(Stored items)
◇ ◇ ◇ ◇ ◇

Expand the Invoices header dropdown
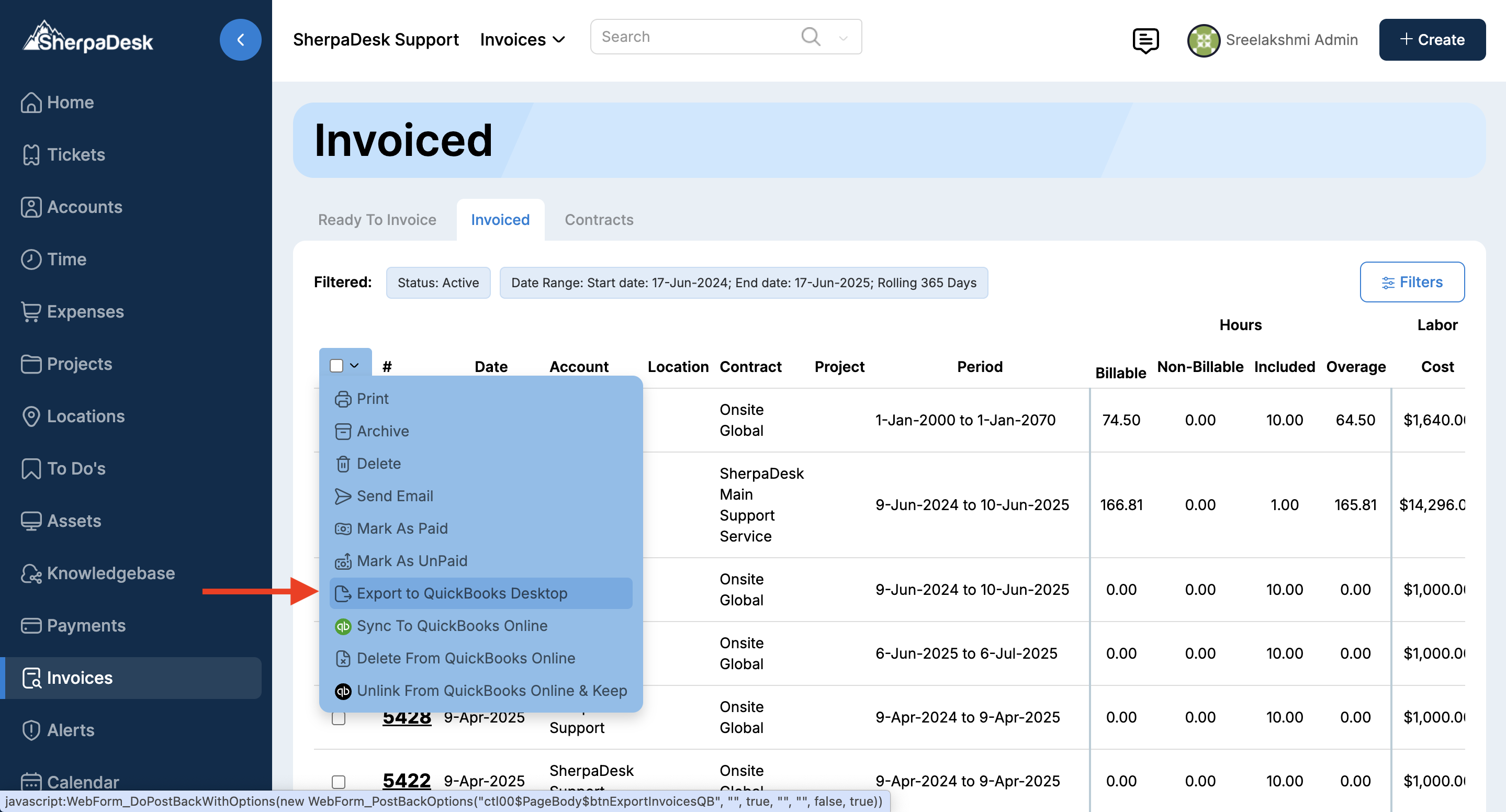The width and height of the screenshot is (1506, 812). click(522, 40)
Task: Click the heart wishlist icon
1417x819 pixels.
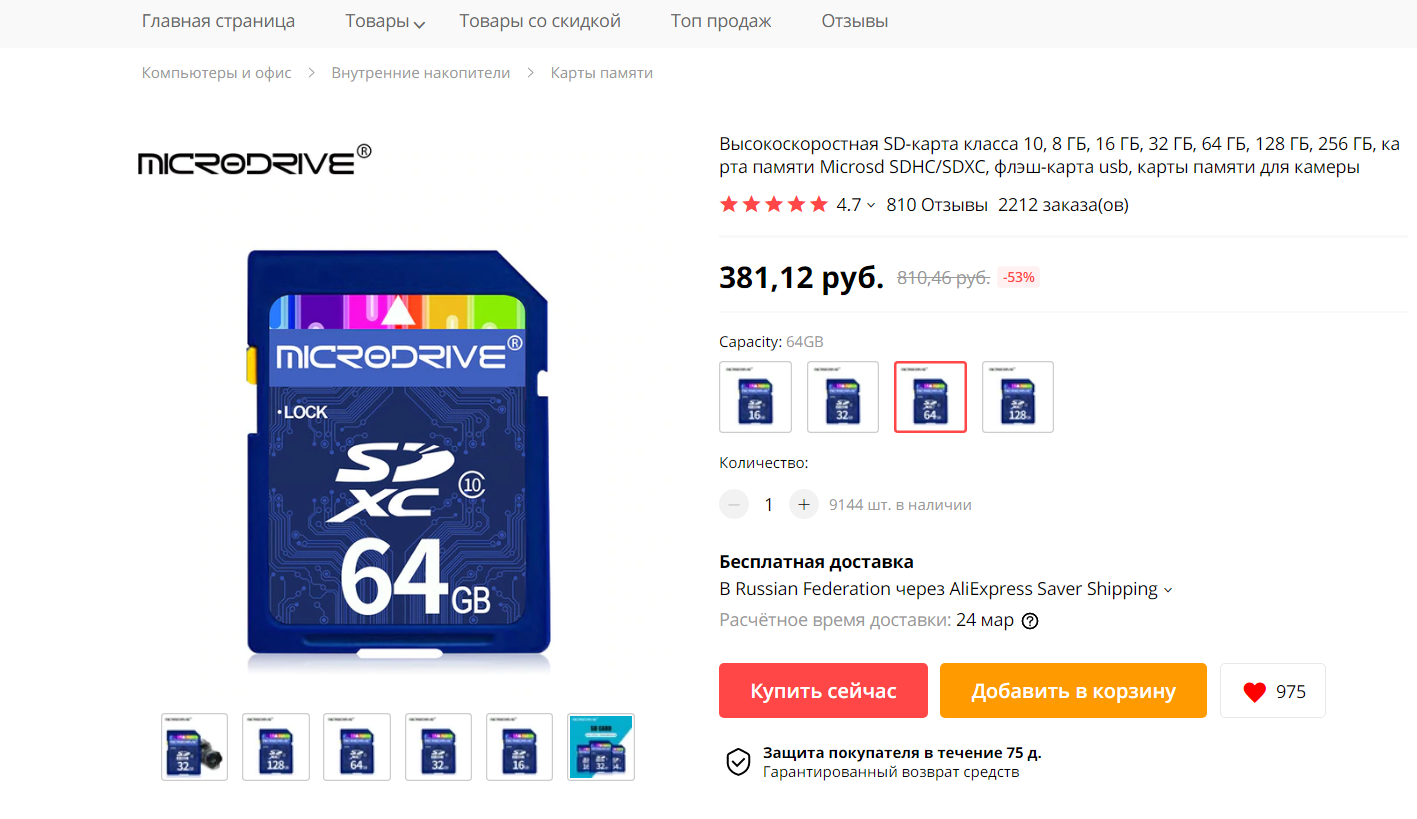Action: coord(1254,692)
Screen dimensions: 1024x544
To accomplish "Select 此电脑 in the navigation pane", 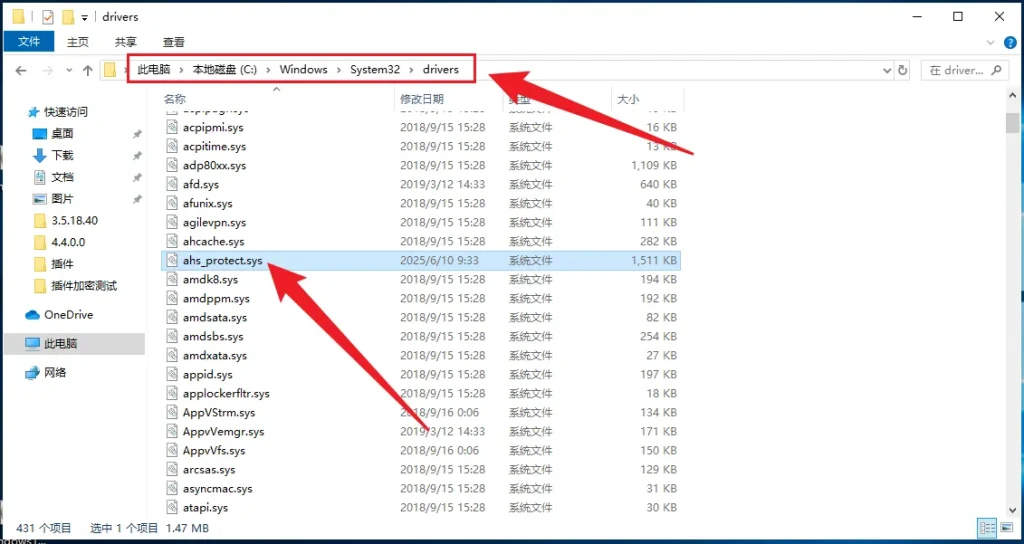I will click(60, 343).
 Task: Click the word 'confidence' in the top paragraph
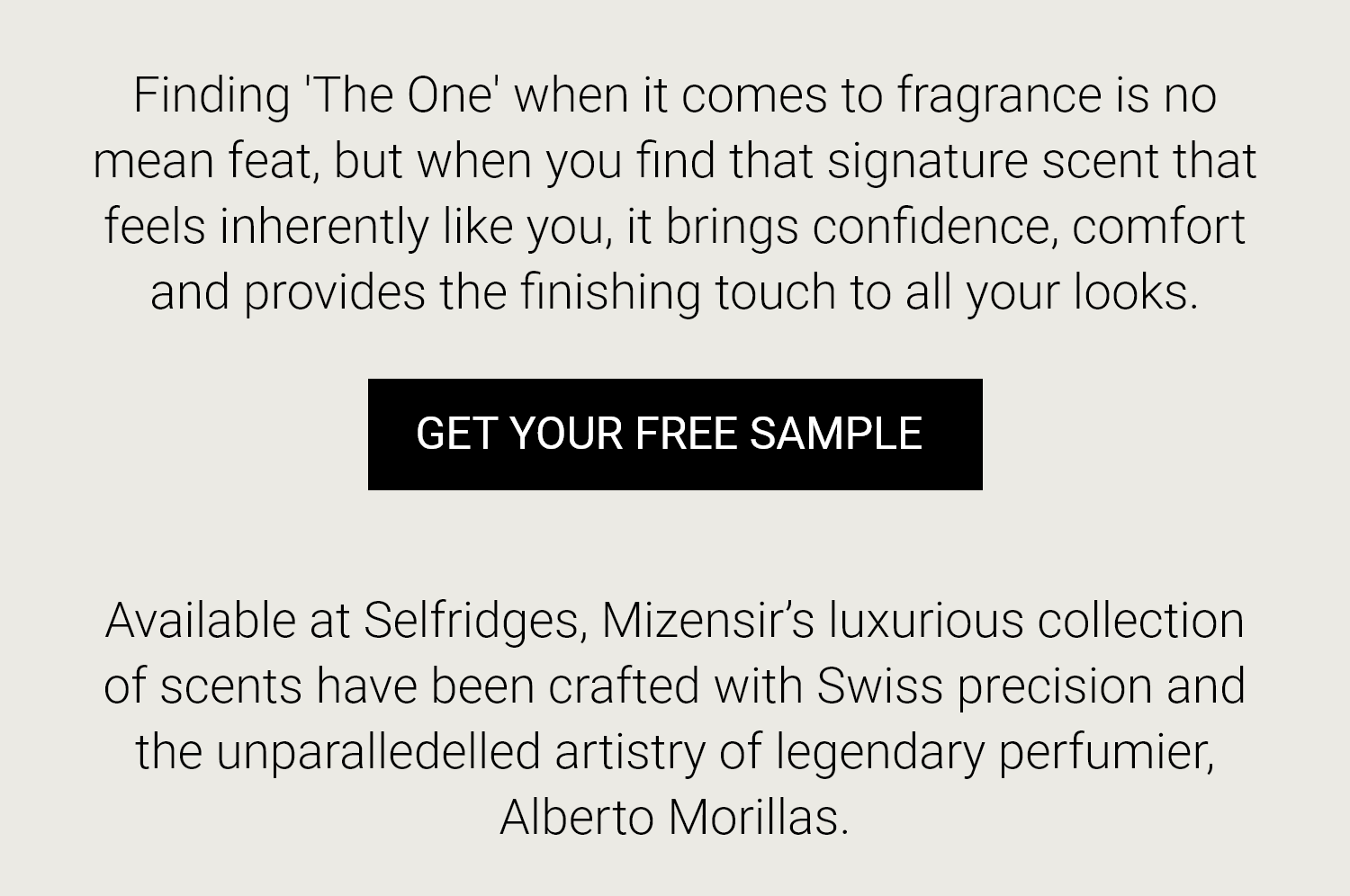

◇ ◇ ◇ ◇ ◇

Line count for "Task": give the number of lines in the data above that include it, and nothing else.

2